Errrs when using custom metrics without MetricTemplate
timsanwald opened this issue · 3 comments
Describe the bug
Custom metrics directly in Canary without the use of MetricTemplate is not working anymore.
If theres not a single use of the predefined metrics ("request-duration" and "request-success-rate")
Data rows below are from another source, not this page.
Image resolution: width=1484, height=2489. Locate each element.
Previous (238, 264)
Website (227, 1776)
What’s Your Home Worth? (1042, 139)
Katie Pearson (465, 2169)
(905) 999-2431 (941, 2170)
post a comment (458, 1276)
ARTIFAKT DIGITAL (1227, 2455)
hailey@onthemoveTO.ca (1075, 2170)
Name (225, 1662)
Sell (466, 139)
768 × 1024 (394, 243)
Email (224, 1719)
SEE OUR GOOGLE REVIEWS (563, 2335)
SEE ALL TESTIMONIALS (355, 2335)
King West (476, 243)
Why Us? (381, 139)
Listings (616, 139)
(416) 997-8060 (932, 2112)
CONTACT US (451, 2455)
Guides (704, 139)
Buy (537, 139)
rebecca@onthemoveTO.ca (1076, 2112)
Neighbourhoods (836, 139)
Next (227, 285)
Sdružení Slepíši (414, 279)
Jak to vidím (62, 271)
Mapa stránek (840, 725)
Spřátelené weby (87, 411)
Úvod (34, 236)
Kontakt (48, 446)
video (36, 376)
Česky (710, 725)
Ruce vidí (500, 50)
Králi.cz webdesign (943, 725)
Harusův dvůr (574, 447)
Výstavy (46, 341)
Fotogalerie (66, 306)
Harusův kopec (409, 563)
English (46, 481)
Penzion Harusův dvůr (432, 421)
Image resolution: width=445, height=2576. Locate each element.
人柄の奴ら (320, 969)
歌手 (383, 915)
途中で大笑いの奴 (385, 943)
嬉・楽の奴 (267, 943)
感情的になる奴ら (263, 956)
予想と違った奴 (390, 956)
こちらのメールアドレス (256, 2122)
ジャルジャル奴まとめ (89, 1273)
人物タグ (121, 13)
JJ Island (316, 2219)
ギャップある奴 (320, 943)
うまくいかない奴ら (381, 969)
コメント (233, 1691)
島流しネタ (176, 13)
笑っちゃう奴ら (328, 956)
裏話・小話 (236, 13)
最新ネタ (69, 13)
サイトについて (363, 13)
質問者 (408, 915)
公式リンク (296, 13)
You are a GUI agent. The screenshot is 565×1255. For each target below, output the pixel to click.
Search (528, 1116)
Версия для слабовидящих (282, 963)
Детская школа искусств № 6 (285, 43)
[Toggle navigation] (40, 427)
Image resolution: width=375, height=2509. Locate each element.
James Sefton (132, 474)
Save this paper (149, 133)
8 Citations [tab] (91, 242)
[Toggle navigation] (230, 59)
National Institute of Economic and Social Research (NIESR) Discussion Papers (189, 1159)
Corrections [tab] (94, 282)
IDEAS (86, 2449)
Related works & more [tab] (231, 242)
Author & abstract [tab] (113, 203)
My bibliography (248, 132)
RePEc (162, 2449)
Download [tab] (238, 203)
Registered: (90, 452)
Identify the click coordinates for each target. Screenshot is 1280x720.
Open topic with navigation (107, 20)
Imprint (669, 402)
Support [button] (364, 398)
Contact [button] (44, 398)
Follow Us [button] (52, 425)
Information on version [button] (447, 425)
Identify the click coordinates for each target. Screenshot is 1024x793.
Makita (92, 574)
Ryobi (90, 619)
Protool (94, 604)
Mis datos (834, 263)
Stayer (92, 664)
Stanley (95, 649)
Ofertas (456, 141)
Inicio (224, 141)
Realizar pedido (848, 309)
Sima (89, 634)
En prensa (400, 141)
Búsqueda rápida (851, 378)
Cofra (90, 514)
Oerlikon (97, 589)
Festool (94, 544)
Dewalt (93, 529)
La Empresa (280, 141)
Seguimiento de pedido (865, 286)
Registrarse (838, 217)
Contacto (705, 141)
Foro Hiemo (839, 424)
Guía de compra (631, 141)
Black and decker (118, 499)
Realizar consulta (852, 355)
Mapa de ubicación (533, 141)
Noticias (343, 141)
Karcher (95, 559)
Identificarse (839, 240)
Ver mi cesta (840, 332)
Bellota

We are getting the error introduced with the following commit 16f8e15
Why is it required to use the MetricTemplate function now, instead of directly addressing the e.g. query? I couldn't find any changelog noting the breaking change there at least.
spec:
analysis:
interval: 60s
iterations: 5
metrics:
- name: canary-health-metrics
query: >-
sum(logback_events_total{level="error", job="some-app"}) <=
bool 0
thresholdRange:
min: 1
{"level":"error","ts":"2024-03-06T14:36:57.883Z","caller":"controller/events.go:39","msg":"Metric query failed for no usable metrics template were configured","canary":"redacted.namespace","stacktrace":"github.com/fluxcd/flagger/pkg/controller.(*Controller).recordEventErrorf\n\t/workspace/pkg/controller/events.go:39\ngithub.com/fluxcd/flagger/pkg/controller.(*Controller).runMetricChecks\n\t/workspace/pkg/controller/scheduler_metrics.go:310\ngithub.com/fluxcd/flagger/pkg/controller.(*Controller).runAnalysis\n\t/workspace/pkg/controller/scheduler.go:744\ngithub.com/fluxcd/flagger/pkg/controller.(*Controller).advanceCanary\n\t/workspace/pkg/controller/scheduler.go:433\ngithub.com/fluxcd/flagger/pkg/controller.CanaryJob.Start.func1\n\t/workspace/pkg/controller/job.go:39"}
To Reproduce
Didn't had time until now to reproduce, just my observation now.
Expected behavior
A clear and concise description of what you expected to happen.
Additional context
- Flagger version: 1.36.0
- Kubernetes version: 1.27.9
- Service Mesh provider: istio
- Ingress provider: istio
We shouldn't error out if the query
field is present.
else if metric.Name != "request-success-rate" && metric.Name != "request-duration" {
c.recordEventErrorf(canary, "Metric query failed for no usable metrics template were configured")
return false
}
flagger/pkg/controller/scheduler_metrics.go
Line 309 in 9a224a0
It's because I only did TemplateRef and BuiltinMetric checks and didn't consider Metric.query
. Because the description of query in the canary API is ready to be deprecated
.
Do I need to add the relevant checks now? Or is it better to encourage users to use TemplateRef and abandon query?
@stefanprodan
@LiZhenCheng9527 we can't drop deprecated fields unless we bump the API version. To fix the breaking change now, we should look for query
and if it exists, we shouldn't error out.